# Causey Res and Ogden South Fork



## waltny (Sep 8, 2007)

Had one of these :x moments with the wife on Sudnday and had to get out. Gear was already in the truck and I headed for the mountains with no particular destination. I found myself along the weber and decided that since I hit it last week I head up to Causey for a picture taking excursion and fish the Ogden south fork and then the Ogden back down the cayon. I had hoped that the leaves would still be in color over trappers loop but to no avail. They have all turned and are dull in color on the way to the ground....

I ended up spending almost all day at Causey beacuse of these guys

http://i164.photobucket.com/albums/u25/waltny/splake1.jpg

I had been over in the wheatgrass arm taking some pics, here are a few

http://i164.photobucket.com/albums/u25/waltny/wheatgrass.jpg
http://i164.photobucket.com/albums/u25/waltny/bridgeper.jpg
http://i164.photobucket.com/albums/u25/waltny/wheatgrasssouth.jpg
http://i164.photobucket.com/albums/u25/waltny/PICT0035copy.jpg
http://i164.photobucket.com/albums/u25/waltny/leaveswaterfall.jpg 
and headed back toward the dam and up to the lookout point and the cliff jumping point
http://i164.photobucket.com/albums/u25/waltny/causeydam.jpg
. 
While hanging out on the dam I noticed the surface exploding and wondering what was rising I took my fly rod and spinning rod with a brass blue fox attatched of course to see what was going on. I couldnt get any action on the fly rod no matter what I tried and said what would it hurt to toss the spinner. Well cast after cast of the splake were hammering my lure(as seen above). I couldnt get very many pictures of these guys as even the little dinks were waterwalking fighters. IM assuming that they just stocked causey with these as they seemed to be schooled right there on the dam ready to hammer whatever came their way. I must have caught 20 or more of the size of the one pictured down to just a hair over the size of my lure! 
Anyhow my hands were freezing from getting wet from messing with the little guys that I decided to move down to the spillway on the south fork
http://i164.photobucket.com/albums/u25/waltny/southfork.jpg

I got skunked down here, but I think it holds some good size fish. Ill have to get up there earlier next time and really work it from the spillway down behind the memorial park. Ill let you all know after the fact.


----------



## LOAH (Sep 29, 2007)

Glad you got out of the turmoil and into the fish! I feel your pain.

Those are some nice pics. I haven't been to Causey, but it looks like an awesome place.
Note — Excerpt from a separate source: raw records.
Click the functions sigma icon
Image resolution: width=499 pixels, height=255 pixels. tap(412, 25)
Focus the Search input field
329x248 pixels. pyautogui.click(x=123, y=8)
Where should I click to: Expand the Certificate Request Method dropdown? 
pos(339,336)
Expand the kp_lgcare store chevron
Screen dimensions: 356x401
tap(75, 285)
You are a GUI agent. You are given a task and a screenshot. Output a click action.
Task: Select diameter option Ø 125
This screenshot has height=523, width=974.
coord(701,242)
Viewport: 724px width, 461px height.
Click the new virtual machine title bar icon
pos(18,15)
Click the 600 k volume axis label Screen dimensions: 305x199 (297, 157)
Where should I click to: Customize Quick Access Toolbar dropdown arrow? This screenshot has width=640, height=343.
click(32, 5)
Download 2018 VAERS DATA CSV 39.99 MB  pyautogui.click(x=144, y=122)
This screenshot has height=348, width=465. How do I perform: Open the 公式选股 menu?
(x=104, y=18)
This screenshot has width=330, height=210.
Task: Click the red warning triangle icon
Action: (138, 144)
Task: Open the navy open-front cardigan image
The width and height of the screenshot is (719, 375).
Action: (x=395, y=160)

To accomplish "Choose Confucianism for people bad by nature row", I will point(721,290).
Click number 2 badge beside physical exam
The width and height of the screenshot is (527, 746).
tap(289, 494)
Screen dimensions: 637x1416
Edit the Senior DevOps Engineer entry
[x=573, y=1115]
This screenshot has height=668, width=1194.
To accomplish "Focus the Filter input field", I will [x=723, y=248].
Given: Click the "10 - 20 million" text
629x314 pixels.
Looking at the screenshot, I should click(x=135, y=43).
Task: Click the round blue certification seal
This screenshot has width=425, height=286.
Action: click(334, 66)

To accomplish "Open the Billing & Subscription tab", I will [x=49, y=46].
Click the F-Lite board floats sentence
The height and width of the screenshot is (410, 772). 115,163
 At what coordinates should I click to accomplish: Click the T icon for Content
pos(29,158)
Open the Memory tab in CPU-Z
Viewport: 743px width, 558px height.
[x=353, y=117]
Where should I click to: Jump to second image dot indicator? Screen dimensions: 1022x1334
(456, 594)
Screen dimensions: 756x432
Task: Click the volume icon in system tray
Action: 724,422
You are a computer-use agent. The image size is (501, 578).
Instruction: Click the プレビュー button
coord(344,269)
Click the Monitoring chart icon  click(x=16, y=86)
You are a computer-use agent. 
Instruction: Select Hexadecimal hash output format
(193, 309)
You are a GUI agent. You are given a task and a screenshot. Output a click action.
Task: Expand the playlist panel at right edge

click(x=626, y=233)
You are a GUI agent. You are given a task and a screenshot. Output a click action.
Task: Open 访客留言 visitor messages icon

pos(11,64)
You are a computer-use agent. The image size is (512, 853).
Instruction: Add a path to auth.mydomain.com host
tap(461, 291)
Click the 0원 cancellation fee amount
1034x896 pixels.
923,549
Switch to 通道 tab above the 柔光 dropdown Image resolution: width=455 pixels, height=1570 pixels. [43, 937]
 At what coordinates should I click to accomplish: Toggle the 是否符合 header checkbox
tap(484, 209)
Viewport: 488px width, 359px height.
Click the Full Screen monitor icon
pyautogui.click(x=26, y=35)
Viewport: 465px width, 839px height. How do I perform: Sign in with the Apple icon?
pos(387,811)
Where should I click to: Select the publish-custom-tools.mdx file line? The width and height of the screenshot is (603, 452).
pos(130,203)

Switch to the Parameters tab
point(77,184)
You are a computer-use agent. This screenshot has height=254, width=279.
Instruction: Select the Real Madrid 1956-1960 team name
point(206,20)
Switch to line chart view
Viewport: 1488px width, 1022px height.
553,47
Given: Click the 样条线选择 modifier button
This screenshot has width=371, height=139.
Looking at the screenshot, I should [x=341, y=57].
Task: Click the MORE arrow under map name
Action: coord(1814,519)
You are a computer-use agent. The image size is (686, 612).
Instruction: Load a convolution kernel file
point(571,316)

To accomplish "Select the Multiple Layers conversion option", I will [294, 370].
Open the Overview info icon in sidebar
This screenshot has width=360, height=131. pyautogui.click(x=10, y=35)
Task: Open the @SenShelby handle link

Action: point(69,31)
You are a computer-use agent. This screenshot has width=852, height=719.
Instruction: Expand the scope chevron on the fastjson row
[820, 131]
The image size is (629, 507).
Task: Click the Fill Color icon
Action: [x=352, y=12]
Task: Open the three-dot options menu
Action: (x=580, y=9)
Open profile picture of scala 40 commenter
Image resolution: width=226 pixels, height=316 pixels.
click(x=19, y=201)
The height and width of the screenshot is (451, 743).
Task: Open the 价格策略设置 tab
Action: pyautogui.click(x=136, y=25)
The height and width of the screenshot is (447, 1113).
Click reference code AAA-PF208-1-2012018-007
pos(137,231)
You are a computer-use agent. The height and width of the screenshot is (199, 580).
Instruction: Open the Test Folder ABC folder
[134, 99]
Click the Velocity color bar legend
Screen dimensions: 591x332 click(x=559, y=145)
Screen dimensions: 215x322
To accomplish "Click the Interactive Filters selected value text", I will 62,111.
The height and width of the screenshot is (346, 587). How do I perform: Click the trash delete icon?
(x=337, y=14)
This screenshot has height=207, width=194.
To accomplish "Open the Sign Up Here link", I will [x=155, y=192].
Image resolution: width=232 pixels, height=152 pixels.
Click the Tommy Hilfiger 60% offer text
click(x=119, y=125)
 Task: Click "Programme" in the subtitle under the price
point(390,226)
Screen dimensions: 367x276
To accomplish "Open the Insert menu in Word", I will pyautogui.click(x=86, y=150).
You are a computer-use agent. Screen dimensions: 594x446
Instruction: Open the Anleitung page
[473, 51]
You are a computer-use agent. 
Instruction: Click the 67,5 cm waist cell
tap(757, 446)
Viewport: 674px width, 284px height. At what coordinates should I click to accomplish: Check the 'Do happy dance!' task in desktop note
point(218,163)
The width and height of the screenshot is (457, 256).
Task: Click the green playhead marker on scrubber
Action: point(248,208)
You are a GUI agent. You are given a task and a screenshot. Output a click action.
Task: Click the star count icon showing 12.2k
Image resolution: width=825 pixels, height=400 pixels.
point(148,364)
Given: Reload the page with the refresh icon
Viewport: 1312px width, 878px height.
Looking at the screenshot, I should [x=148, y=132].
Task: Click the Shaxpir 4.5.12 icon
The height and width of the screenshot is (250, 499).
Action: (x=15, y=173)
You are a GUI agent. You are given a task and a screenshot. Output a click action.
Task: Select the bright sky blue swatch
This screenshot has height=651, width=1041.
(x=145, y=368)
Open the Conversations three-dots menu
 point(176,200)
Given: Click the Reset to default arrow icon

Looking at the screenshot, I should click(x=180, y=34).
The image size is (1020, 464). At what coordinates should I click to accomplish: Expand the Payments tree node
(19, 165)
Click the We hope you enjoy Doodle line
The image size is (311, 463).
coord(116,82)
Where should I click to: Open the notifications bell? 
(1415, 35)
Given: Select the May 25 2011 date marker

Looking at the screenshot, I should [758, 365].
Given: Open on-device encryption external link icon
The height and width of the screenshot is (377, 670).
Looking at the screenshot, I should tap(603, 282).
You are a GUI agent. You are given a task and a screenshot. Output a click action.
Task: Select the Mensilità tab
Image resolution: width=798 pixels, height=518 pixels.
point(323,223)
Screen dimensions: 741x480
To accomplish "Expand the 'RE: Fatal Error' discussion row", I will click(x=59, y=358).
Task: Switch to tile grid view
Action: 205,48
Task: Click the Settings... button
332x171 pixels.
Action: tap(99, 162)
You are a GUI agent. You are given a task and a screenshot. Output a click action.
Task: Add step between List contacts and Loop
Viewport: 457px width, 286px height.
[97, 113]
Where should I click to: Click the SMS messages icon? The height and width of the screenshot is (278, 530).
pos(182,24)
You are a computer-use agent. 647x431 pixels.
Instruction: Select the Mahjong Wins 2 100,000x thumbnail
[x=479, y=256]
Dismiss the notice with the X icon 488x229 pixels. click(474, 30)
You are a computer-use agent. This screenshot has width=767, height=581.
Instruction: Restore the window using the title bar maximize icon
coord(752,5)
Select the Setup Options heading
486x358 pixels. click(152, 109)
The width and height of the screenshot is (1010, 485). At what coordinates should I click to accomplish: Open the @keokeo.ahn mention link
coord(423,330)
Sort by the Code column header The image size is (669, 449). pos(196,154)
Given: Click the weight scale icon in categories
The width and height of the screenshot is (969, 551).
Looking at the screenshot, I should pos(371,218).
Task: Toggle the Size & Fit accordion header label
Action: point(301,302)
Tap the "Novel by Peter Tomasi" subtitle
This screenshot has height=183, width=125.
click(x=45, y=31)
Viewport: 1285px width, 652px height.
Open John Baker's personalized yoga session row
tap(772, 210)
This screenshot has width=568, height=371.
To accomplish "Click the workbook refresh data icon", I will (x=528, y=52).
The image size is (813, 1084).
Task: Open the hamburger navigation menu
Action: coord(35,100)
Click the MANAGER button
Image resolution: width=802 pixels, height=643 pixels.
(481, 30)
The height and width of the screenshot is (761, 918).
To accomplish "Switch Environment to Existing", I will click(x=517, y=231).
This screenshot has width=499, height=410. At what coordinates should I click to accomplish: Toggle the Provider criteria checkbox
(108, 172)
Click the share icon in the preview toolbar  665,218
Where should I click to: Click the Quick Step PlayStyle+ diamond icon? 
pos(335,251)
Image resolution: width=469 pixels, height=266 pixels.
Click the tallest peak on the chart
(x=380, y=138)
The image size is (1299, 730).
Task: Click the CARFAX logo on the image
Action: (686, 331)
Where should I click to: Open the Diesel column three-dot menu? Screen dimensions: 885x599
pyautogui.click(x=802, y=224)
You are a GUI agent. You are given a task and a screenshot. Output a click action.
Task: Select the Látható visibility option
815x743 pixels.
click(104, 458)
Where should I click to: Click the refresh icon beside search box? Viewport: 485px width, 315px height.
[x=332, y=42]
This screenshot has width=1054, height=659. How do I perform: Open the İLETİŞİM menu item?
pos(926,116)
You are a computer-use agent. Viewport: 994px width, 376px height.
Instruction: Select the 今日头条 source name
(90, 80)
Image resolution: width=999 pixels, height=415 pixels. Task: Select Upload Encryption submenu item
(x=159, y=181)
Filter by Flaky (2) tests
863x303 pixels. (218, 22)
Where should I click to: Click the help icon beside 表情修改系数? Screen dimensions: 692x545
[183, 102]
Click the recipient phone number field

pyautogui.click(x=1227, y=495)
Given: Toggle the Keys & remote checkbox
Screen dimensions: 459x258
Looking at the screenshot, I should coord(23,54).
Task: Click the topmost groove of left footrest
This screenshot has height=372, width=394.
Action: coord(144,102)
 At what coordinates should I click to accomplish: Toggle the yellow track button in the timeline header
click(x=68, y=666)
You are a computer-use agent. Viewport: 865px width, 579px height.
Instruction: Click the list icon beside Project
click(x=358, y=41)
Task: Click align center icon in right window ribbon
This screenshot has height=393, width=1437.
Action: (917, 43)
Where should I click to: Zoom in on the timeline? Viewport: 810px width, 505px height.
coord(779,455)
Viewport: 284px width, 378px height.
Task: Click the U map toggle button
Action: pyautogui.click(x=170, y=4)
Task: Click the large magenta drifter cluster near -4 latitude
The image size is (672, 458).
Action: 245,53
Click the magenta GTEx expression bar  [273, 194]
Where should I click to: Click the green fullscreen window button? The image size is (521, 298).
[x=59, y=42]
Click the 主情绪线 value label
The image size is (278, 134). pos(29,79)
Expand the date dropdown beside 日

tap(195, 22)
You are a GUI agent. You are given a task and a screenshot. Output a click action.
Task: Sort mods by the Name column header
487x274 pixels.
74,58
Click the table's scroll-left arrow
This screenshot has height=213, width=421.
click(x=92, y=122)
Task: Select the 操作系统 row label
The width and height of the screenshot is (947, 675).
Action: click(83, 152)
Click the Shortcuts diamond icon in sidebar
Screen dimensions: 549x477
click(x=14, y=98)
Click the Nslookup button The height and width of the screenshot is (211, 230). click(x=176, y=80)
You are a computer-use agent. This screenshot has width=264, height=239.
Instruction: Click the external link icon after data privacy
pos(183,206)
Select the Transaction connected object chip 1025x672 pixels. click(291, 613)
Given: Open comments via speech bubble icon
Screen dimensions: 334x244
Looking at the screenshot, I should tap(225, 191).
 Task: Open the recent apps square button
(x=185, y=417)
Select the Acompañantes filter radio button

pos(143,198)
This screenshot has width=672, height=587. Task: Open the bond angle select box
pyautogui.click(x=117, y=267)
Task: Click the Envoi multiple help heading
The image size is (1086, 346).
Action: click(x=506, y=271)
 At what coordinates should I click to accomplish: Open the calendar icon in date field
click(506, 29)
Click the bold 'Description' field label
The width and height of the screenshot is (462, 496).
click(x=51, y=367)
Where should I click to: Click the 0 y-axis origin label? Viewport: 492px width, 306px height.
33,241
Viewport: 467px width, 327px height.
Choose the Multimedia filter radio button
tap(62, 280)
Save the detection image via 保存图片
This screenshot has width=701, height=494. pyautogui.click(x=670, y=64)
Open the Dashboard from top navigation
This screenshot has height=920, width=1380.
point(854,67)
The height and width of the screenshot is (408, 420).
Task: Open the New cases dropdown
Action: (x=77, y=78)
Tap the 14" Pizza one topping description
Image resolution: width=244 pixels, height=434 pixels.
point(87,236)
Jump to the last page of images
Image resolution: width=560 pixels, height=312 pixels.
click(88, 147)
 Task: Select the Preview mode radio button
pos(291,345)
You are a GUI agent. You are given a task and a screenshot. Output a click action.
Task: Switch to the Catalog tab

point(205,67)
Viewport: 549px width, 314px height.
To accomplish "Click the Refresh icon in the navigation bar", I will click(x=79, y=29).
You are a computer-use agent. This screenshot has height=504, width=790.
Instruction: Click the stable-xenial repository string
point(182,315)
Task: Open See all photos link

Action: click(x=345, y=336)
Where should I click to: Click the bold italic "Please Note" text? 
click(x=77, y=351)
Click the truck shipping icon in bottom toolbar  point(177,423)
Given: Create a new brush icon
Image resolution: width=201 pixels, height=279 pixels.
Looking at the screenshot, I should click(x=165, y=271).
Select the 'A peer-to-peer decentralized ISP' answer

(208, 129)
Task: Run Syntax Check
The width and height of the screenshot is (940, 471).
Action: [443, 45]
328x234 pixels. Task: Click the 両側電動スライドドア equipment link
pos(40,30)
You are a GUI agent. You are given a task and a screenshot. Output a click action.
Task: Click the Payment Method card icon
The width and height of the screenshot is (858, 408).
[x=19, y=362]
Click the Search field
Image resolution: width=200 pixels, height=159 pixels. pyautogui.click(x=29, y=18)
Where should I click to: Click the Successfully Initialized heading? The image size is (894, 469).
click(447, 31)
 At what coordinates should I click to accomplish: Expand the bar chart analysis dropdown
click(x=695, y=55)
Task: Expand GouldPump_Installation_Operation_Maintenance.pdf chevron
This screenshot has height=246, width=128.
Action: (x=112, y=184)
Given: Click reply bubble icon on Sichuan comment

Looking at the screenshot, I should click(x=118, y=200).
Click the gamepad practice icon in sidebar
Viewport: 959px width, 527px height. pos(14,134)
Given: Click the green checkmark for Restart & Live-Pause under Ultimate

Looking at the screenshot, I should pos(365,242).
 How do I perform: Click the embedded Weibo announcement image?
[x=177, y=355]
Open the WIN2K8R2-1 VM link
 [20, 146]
Really low right now, but I can see that it's very deep. Nice.


----------



## chuckmiester (Sep 9, 2007)

nice pics. at least you got into some fish even if they werent big. that river looks really good for fishing. ones that look like that usually hold the biggest fish in my experiences.


----------



## waltny (Sep 8, 2007)

According to the DWR she is only 34% or so full. Id still say in the middle there it is still a good 100 or more feet deep. Id say it is down around 60 or more feet by the water mark. I was out there for the first time 22 July and have been a few times cliff jumping and that water is down at least 20 feet since then.

On those splake they are a blast to catch. Even the dinks. Those guys fight like crazy, making a pain to take pics or get off the hook. Cant wait to ice fish it....


----------



## .45 (Sep 21, 2007)

waltny said:


> According to the DWR she is only 34% or so full. Id still say in the middle there it is still a good 100 or more feet deep. Id say it is down around 60 or more feet by the water mark. I was out there for the first time 22 July and have been a few times cliff jumping and that water is down at least 20 feet since then.
> 
> On those splake they are a blast to catch. Even the dinks. Those guys fight like crazy, making a pain to take pics or get off the hook. Cant wait to ice fish it....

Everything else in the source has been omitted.